[Input data Boundary: Start]

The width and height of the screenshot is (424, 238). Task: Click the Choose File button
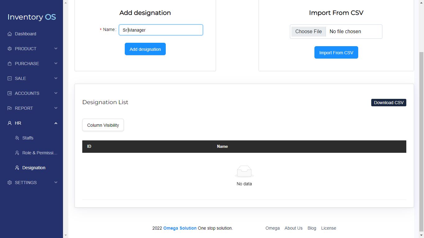[x=309, y=32]
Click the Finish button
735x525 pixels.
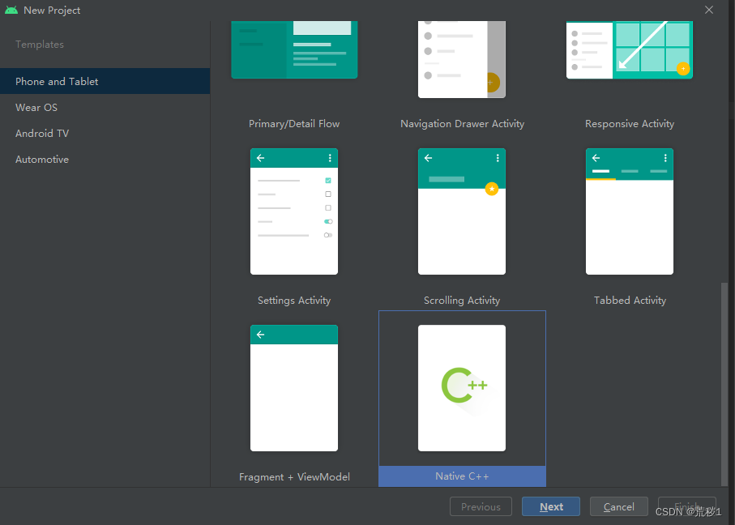pyautogui.click(x=686, y=506)
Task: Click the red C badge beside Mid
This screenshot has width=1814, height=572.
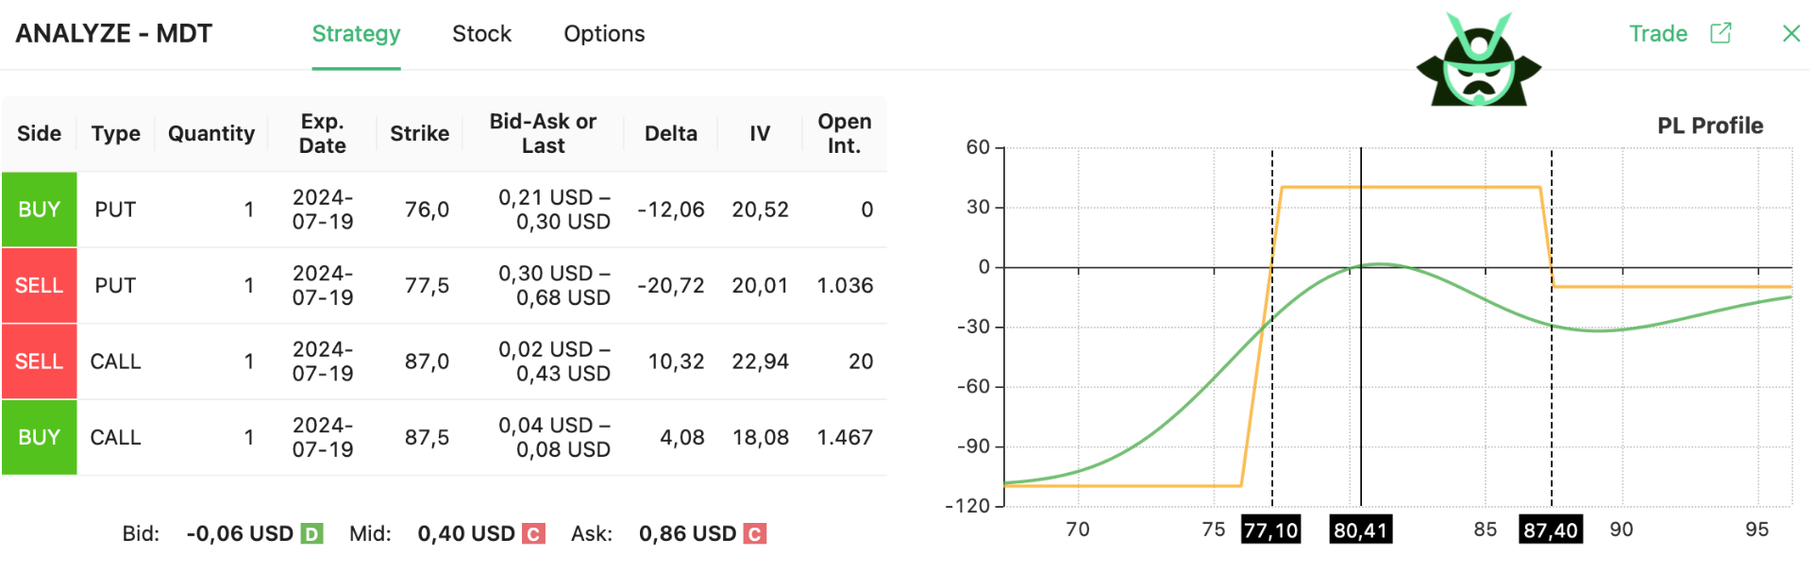Action: click(533, 534)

[Input data Boundary: End]

Every record above should be duplicated precisely, with the images removed.

The width and height of the screenshot is (424, 238). Task: Click the Choose File button
[x=309, y=32]
Click the Finish button
735x525 pixels.
pyautogui.click(x=686, y=506)
Task: Click the red C badge beside Mid
This screenshot has width=1814, height=572.
Action: click(533, 534)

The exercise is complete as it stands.